Dispute Resolution: In the event of disputes or misunderstandings, recorded calls may be reviewed to verify the details of conversations and assist in resolving issues efficiently.
Notice: By continuing with the call, all parties consent to the recording.
Storage and Security: Recorded calls will be securely stored and protected to prevent unauthorized access or disclosure. Only authorized personnel will have access to these recordings.
Retention Period: Call recordings will be retained for a specified period, after which they will be securely deleted, under applicable legal and regulatory requirements.
Call Participant Rights:
Access to Recordings: Call participants have the right to request access to the recorded calls they are involved in, subject to identity verification.
Correction and Deletion: Call participants may request the correction or deletion of recorded calls if they believe their rights have been violated or have concerns about the accuracy or handling of the recordings.
This call recording policy complies with all applicable laws and regulations governing the recording of telephone conversations.
Questions and Contact:
If you have any questions, concerns, or requests about our call recording policy, please contact us at 847-440-3417.

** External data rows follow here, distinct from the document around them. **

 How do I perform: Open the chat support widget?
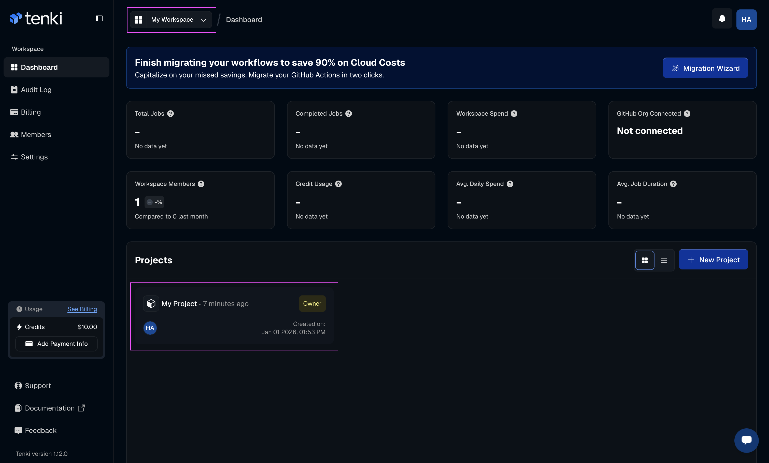pyautogui.click(x=746, y=440)
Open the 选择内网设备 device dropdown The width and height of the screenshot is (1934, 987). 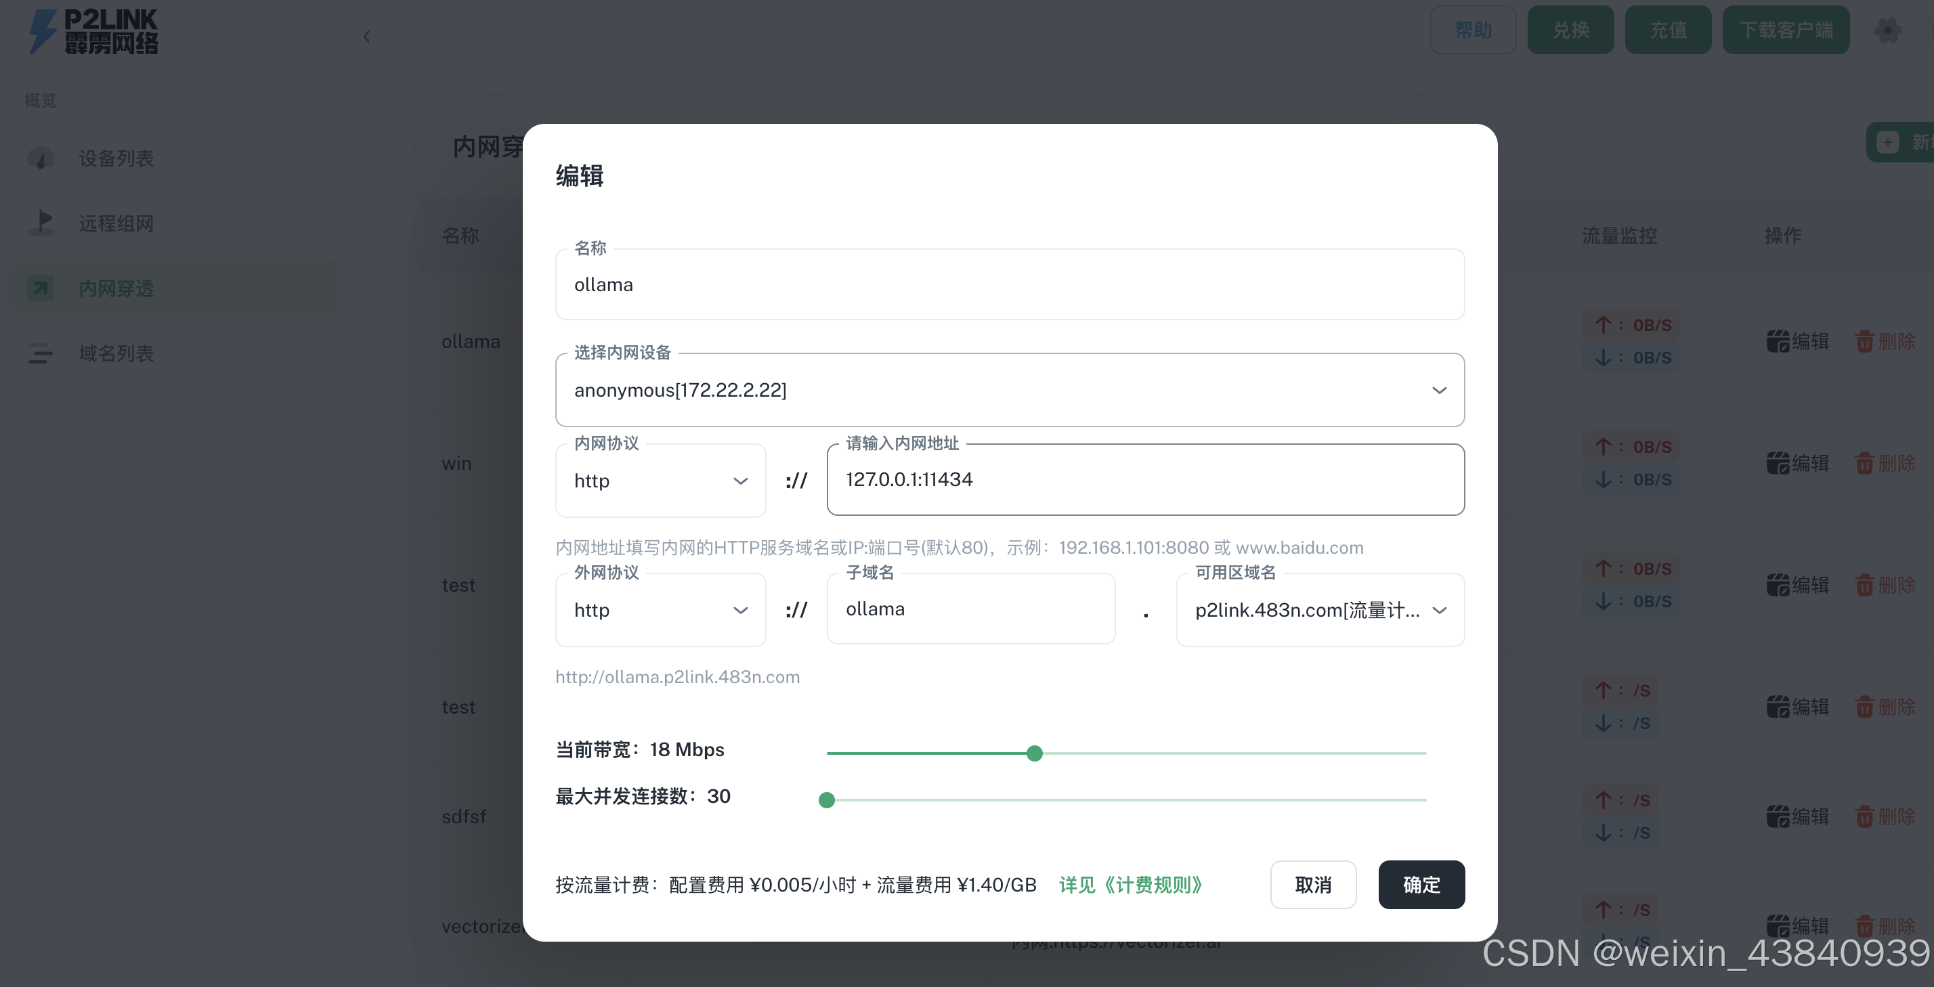click(x=1009, y=390)
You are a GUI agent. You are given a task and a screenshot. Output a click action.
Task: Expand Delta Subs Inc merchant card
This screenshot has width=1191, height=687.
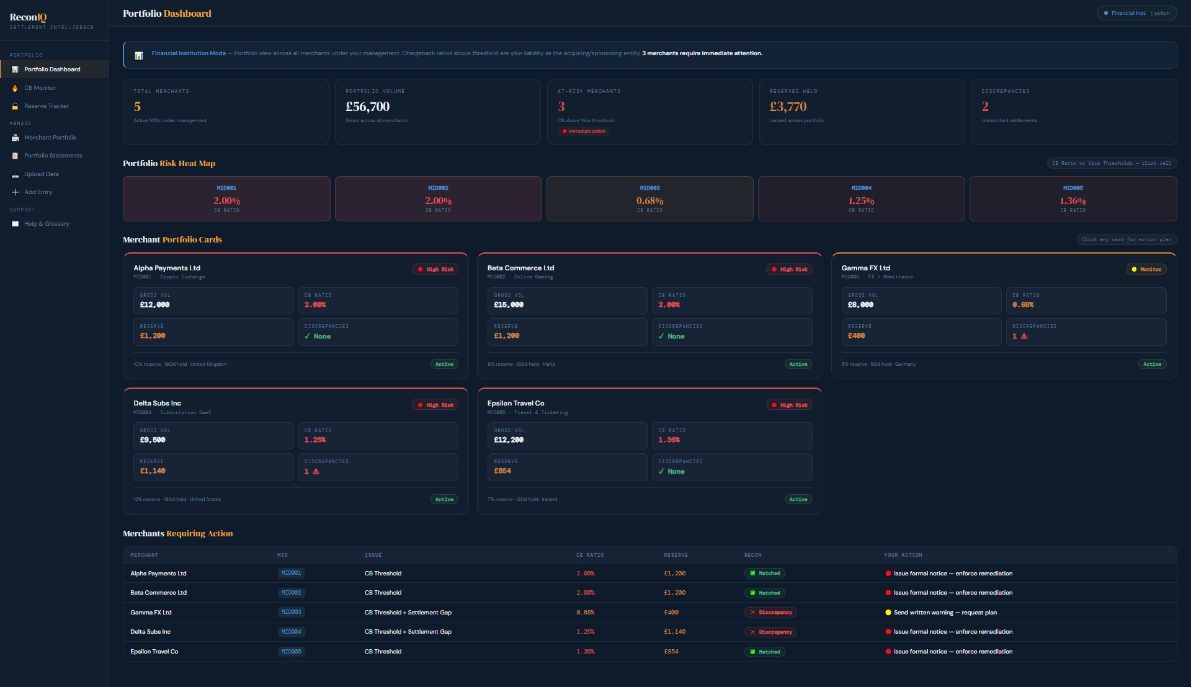(295, 451)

This call recording policy will be periodically reviewed and updated as necessary to ensure its continued relevance and compliance with changing laws and regulations.
By continuing with any telephone call with Arawan MedSpa + Wellness, you acknowledge that you have read and understood this call recording policy and consent to recording the call for the purposes outlined herein.
1. Consent: By providing your mobile phone number and opting to receive our SMS messages, you consent to receive informational and promotional SMS messages from Arawan MedSpa + Wellness. Standard messaging rates may apply.
2. Message Frequency: You will receive SMS messages from us periodically. The frequency may vary based on the nature of the messages, such as appointment reminders, promotional offers, or important updates.
3. Opt-Out: You can stop receiving SMS messages from us anytime. To opt out, reply with "STOP" to any message you receive. After opting out, provide us 24-48 hours to remove your SMS profile and you will no longer receive SMS messages from us.
4. Help/Support: For assistance or information about our SMS messages, reply with "HELP" to any message. Contact our customer support by call or text at 847-440-3417.
6. Message Content: SMS messages may include appointment reminders, promotional offers, updates, and other relevant information about our services.
7. Message Delivery: We are not responsible for message delivery failures, including but not limited to undelivered or delayed messages due to mobile carrier issues or other factors beyond our control.
8. Changes to Policy: We may update this SMS policy as needed to reflect changes in our SMS messaging practices. We encourage you to review this policy periodically.
9. Compliance: We follow all applicable laws and regulations related to SMS messaging, including the Telephone Consumer Protection Act (TCPA). If you have concerns about our SMS messaging practices, don't hesitate to contact us.
By opting to receive SMS messages from us, you acknowledge and agree to the terms and conditions outlined in this SMS policy.
Patient Acknowledgment of Terms and Conditions
At Arawan, we value transparency and a clear understanding of our terms and conditions. By utilizing our services or engaging with our organization, you acknowledge that you have read, understood, and agree to abide by our company's terms and conditions as outlined in the provided documentation. Your agreement signifies your commitment to compliance with our policies and procedures.
If you have any questions or require further clarification regarding our terms and conditions, please do not hesitate to contact us for assistance.
Thank you for choosing Arawan MedSpa + Wellness, also known as Arawan Artistry Aesthetics, PLLC. We appreciate your trust in our services and look forward to serving you per our established terms and conditions.